DIRECTIVE | Render the rows between the lines containing "Given: Open ThingHTTP breadcrumb link" and "tap(129, 105)", inclusive, as a Markdown table with the columns Row and Line, numbering each row and leaving out blank lines.

(Word and element locating data)
--- START ---

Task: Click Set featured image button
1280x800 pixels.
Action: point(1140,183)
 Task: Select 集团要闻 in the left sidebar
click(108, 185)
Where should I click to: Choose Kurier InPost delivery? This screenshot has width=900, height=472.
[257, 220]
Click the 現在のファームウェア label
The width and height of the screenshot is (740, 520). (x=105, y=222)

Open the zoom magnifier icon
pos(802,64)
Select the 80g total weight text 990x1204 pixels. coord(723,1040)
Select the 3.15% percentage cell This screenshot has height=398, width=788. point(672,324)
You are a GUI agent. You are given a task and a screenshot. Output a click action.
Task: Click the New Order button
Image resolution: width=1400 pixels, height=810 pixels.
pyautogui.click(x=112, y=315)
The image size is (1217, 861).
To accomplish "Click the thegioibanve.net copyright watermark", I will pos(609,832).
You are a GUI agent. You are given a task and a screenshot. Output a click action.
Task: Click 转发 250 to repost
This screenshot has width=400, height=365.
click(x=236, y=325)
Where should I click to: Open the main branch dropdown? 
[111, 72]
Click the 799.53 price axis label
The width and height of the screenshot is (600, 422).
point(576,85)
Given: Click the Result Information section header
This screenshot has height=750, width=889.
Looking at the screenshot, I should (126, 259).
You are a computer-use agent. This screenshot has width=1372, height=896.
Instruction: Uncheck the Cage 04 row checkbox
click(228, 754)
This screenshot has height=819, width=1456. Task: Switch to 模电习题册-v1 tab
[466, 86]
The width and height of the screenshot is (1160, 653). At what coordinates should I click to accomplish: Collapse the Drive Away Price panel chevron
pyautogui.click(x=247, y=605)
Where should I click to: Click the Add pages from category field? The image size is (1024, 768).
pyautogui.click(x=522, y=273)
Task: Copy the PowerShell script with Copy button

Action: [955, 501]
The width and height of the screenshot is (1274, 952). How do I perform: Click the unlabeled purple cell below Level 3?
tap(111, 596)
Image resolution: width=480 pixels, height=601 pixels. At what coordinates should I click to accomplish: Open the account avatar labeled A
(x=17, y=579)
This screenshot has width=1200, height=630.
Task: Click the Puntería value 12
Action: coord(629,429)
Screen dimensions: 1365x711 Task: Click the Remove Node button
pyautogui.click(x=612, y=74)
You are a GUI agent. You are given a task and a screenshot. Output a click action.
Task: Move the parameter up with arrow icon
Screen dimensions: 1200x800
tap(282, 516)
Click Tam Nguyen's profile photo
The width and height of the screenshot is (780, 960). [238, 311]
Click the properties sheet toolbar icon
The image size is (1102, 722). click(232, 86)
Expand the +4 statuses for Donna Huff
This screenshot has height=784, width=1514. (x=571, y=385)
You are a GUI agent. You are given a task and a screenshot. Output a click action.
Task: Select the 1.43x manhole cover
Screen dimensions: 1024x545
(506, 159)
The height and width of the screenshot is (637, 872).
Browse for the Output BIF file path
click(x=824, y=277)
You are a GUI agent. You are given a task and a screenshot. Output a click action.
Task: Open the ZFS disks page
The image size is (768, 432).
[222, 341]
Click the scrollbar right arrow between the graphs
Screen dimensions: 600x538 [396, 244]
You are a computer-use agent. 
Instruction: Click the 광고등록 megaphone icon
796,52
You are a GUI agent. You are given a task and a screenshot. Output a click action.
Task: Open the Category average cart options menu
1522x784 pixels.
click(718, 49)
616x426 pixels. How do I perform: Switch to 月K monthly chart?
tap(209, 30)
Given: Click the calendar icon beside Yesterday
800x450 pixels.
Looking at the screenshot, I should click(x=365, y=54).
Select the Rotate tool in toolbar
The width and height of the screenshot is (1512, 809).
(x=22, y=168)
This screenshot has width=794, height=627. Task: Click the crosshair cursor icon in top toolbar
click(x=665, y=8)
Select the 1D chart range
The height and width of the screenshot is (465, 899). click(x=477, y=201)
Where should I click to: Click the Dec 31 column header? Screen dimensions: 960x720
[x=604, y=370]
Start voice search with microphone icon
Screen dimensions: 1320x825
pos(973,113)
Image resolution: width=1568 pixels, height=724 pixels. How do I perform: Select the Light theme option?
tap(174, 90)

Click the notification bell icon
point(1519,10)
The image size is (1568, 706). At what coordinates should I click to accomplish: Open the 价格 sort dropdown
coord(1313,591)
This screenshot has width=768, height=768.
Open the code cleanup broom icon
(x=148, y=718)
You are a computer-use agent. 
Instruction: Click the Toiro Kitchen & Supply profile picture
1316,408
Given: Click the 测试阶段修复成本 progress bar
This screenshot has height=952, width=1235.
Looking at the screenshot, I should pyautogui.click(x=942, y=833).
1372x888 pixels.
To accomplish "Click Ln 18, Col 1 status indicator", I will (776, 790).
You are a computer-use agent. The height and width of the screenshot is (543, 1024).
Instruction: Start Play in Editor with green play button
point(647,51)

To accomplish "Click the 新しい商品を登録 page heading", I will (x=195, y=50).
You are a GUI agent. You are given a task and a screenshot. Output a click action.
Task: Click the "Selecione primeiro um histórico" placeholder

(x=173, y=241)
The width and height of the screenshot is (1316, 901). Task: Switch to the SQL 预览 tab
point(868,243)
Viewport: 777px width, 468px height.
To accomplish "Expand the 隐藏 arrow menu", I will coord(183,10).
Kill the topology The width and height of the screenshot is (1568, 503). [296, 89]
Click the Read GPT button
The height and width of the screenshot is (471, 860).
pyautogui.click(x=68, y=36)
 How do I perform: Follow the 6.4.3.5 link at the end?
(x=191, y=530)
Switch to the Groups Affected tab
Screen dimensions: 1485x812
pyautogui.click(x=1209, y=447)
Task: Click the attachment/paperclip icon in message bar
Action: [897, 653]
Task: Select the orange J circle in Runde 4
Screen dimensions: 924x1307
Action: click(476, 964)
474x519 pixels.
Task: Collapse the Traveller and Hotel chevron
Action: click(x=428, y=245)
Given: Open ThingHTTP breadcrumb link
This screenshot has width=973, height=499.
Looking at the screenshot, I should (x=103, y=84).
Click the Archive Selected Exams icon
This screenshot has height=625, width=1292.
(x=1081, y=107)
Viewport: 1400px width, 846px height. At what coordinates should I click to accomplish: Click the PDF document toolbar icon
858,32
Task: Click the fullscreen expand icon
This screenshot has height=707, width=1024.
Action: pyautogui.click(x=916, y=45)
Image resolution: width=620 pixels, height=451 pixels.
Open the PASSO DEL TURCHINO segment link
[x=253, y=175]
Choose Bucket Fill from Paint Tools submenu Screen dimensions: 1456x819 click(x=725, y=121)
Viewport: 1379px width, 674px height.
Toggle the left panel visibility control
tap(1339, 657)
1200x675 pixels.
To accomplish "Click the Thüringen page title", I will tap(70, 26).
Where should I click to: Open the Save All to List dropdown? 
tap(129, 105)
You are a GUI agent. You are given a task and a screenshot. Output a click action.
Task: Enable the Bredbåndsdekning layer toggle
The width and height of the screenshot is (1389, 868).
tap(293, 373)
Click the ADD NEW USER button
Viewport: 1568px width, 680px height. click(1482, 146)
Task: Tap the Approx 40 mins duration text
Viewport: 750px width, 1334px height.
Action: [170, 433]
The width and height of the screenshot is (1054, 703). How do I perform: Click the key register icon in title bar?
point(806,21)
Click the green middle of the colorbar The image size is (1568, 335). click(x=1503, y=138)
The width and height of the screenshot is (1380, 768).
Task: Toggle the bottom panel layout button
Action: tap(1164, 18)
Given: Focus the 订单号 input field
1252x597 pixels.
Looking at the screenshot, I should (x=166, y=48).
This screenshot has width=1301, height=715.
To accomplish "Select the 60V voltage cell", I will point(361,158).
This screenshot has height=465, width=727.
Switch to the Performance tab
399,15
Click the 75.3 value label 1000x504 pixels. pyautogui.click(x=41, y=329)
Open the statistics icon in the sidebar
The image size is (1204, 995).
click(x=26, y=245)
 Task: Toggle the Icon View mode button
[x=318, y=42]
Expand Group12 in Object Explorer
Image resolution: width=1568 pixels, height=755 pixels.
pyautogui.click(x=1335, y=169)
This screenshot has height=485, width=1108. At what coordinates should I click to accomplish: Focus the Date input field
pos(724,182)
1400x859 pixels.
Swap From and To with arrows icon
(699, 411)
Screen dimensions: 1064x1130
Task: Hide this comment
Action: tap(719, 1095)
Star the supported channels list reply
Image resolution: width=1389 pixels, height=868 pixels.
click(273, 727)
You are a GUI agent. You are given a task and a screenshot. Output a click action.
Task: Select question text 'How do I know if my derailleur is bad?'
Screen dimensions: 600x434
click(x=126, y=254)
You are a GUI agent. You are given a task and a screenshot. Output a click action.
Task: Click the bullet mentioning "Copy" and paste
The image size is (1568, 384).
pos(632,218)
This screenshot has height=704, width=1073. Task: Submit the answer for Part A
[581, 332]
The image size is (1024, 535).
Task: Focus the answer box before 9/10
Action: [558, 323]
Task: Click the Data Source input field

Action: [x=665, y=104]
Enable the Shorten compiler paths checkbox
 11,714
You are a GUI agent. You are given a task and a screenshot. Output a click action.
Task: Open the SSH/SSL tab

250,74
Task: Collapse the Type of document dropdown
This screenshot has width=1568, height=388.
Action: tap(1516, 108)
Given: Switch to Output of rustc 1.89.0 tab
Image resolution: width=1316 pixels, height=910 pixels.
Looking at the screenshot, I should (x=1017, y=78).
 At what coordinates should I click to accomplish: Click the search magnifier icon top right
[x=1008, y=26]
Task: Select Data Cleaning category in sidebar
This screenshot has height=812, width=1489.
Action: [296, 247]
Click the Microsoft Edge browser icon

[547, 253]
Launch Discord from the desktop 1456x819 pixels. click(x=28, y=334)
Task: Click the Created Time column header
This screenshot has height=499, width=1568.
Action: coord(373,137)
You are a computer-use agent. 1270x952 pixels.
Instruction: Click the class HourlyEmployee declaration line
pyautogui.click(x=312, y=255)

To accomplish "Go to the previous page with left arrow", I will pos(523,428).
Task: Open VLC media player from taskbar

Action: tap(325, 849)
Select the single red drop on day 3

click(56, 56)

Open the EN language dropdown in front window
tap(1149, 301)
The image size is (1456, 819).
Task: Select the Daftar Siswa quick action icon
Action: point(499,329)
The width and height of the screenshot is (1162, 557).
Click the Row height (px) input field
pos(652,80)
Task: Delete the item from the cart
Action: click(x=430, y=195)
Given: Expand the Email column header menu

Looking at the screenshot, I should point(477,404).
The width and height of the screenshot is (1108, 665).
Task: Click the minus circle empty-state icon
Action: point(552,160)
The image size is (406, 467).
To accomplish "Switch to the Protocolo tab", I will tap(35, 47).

--- END ---

RESULT OF THIS TASK |
| Row | Line |
|---|---|
| 1 | Given: Open ThingHTTP breadcrumb link |
| 2 | This screenshot has width=973, height=499. |
| 3 | Looking at the screenshot, I should (x=103, y=84). |
| 4 | Click the Archive Selected Exams icon |
| 5 | This screenshot has height=625, width=1292. |
| 6 | (x=1081, y=107) |
| 7 | Viewport: 1400px width, 846px height. At what coordinates should I click to accomplish: Click the PDF document toolbar icon |
| 8 | 858,32 |
| 9 | Task: Click the fullscreen expand icon |
| 10 | This screenshot has height=707, width=1024. |
| 11 | Action: pyautogui.click(x=916, y=45) |
| 12 | Image resolution: width=620 pixels, height=451 pixels. |
| 13 | Open the PASSO DEL TURCHINO segment link |
| 14 | [x=253, y=175] |
| 15 | Choose Bucket Fill from Paint Tools submenu Screen dimensions: 1456x819 click(x=725, y=121) |
| 16 | Viewport: 1379px width, 674px height. |
| 17 | Toggle the left panel visibility control |
| 18 | tap(1339, 657) |
| 19 | 1200x675 pixels. |
| 20 | To accomplish "Click the Thüringen page title", I will tap(70, 26). |
| 21 | Where should I click to: Open the Save All to List dropdown?  |
| 22 | tap(129, 105) |